Outre tous les avantages d'une telle forme de travail, celle-ci va permettre d'éviter la question du "refaire" : on ne "refait" pas un travail effectué en groupe, on oublie cette notion finalement assez bête. On va retravailler, discuter sur le texte produit, rectifier certains points de désaccord, mais on ne "refait" rien.
On le sait donc : à l'école, comme à la maison, tout travail d'écriture et de production ne saurait se borner à un premier jet. Quel que soit l'âge de celui ou celle qui souhaite produire un écrit, lon ne garde jamais ce qu'on a écrit en premier : écrire, c'est réécrire — souvent un nombre de fois considérable. Et l'école a eu longtemps le grand tort de faire croire aux élèves qu'il fallait écrire "bien" du premier coup.
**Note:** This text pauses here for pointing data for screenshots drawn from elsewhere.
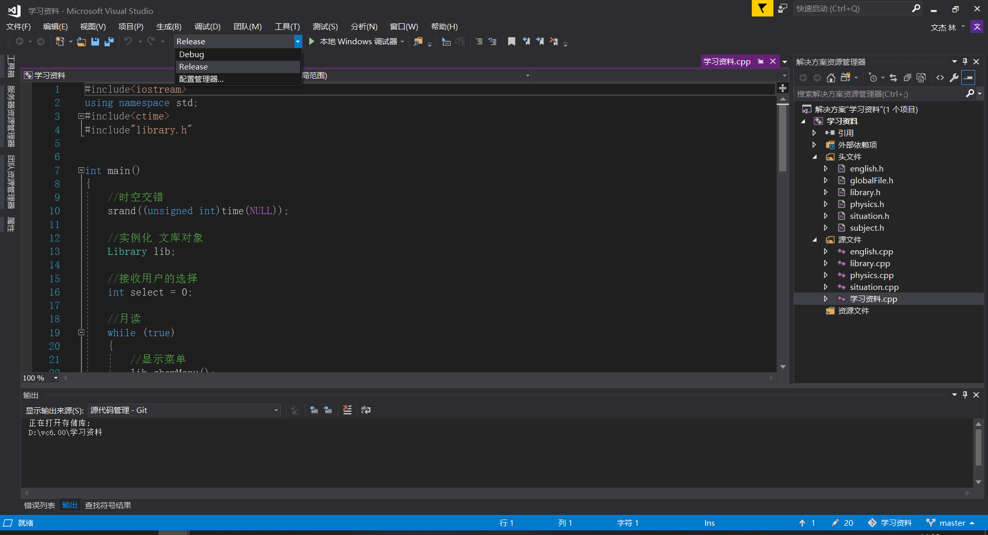The width and height of the screenshot is (988, 535).
Task: Expand the physics.h tree node
Action: pos(826,204)
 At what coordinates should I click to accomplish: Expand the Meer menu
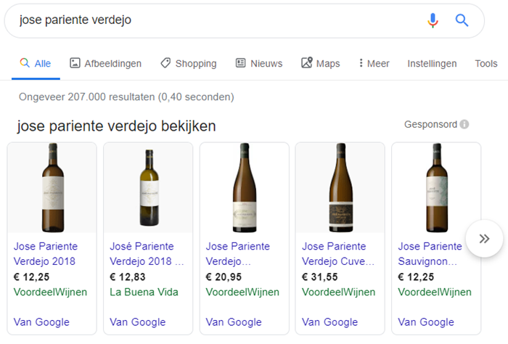coord(374,64)
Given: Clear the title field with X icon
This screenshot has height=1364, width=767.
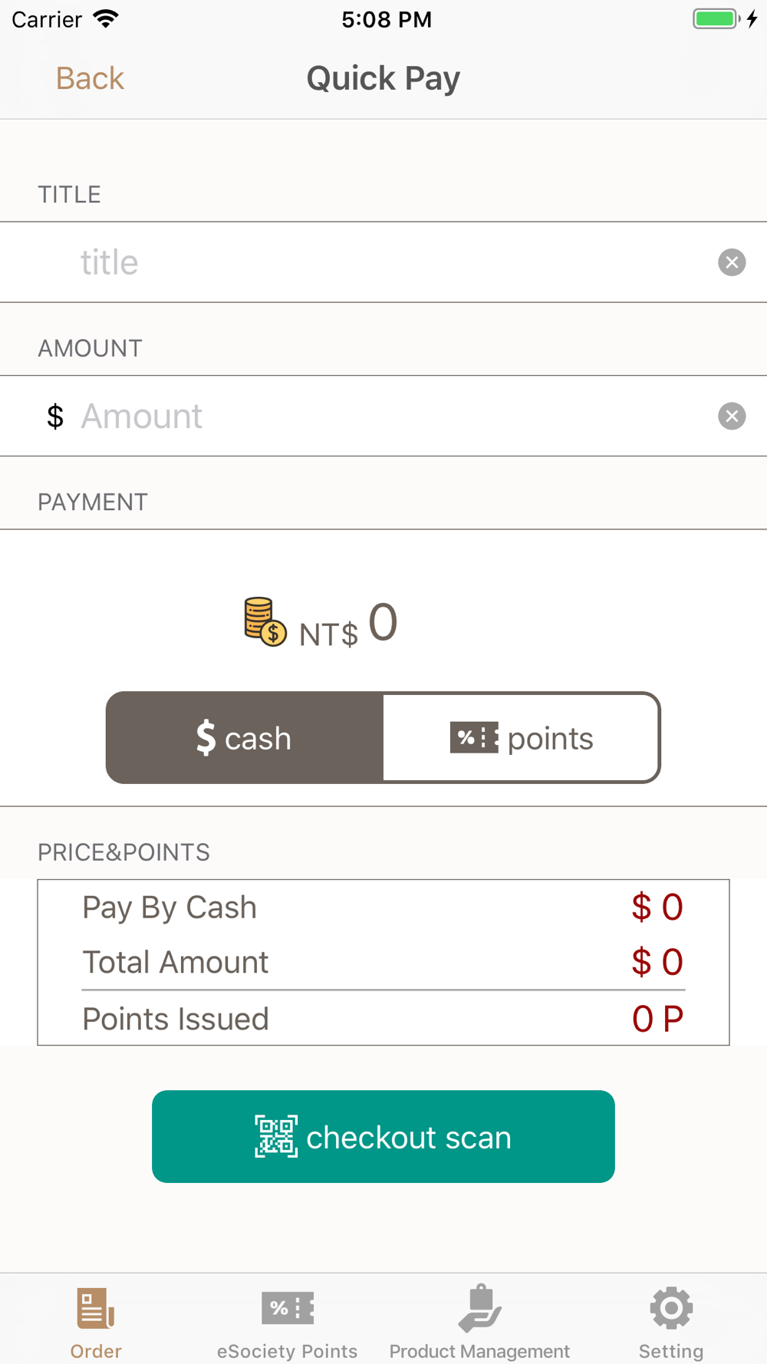Looking at the screenshot, I should pos(732,262).
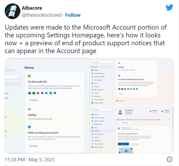The width and height of the screenshot is (179, 166).
Task: Select Accounts in the bottom-right sidebar
Action: [102, 131]
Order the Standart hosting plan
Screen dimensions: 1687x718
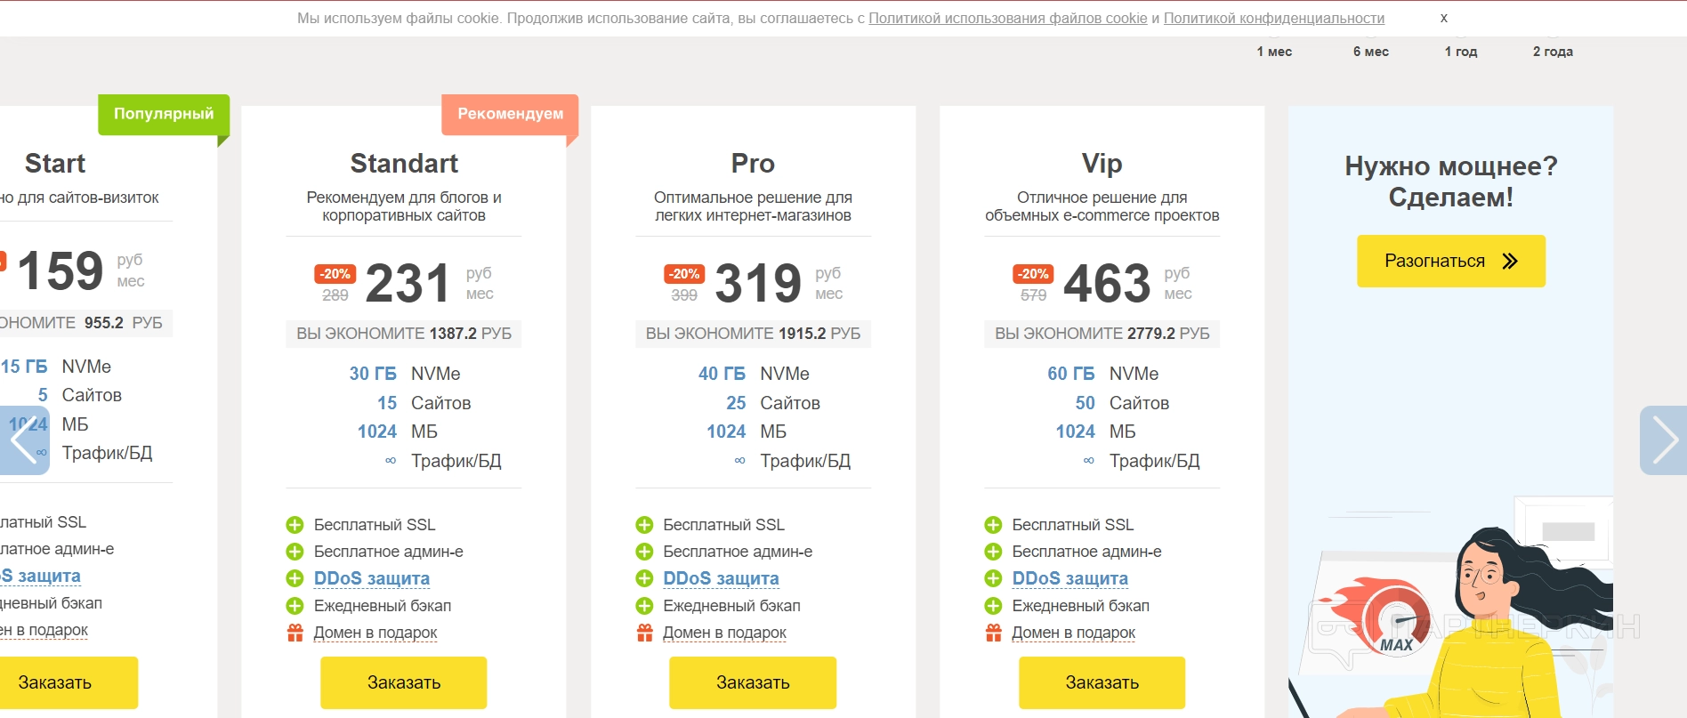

Oui, dira-t-on, mais il ne faut pas oublier que l'école a inventé la fameuse théorie du "brouillon", qui ouvre la porte aux réécritures... En fait, c'est une erreur : presque toujours, on recopie le brouillon. Du reste, celui-ci n'a ouvert aucune porte, car on n'écrit jamais pour produire un "brouillon". Ce qu'on produit, c'est un écrit, qui sera sûrement le point de départ de réécritures plurielles, c'est notablement différent. Mais on est — on doit être — d'emblée dans le projet d'un écrit définitif, dont les réécritures font partie intégrante. Il est donc essentiel que les enfants le vivent ainsi. C'est une posture d'écriture adulte, que les enfants doivent acquérir très vite.

On le voit, redoubler est chose constante, dans la vie, comme en classe : sans cesse on a à recommencer, refaire — mais toujours autrement. Loin d'être la trace d'une faiblesse et d'une erreur, c'est le symbole même de notre vie. Sisyphe : nous sommes, tous, celui qui remonte inlassablement sa pierre en haut de la montagne, mais en cherchant toujours d'autres moyens plus efficaces. C'est normal et c'est bien.
Comme me l'a murmuré, en mourant, quelqu'un qui m'était plus que cher : "continue la vie", je sais maintenant que vivre, c'est ne pas céder à la facilité du renoncement, c'est poursuivre et refaire, mais autrement, pour que les suivants prennent d'autres relais, sur de meilleures bases.
Non les redoublants ne sont pas inférieurs : ils ont le courage de continuer, si nous avons l'intelligence de les aider à ne pas faire pareil. C'est en ce sens qu'il faut les aider : redoubler est un mauvais verbe : rien ne doit être repris tel quel.
Quand je recommence, je deviens autre, sinon je bégaie.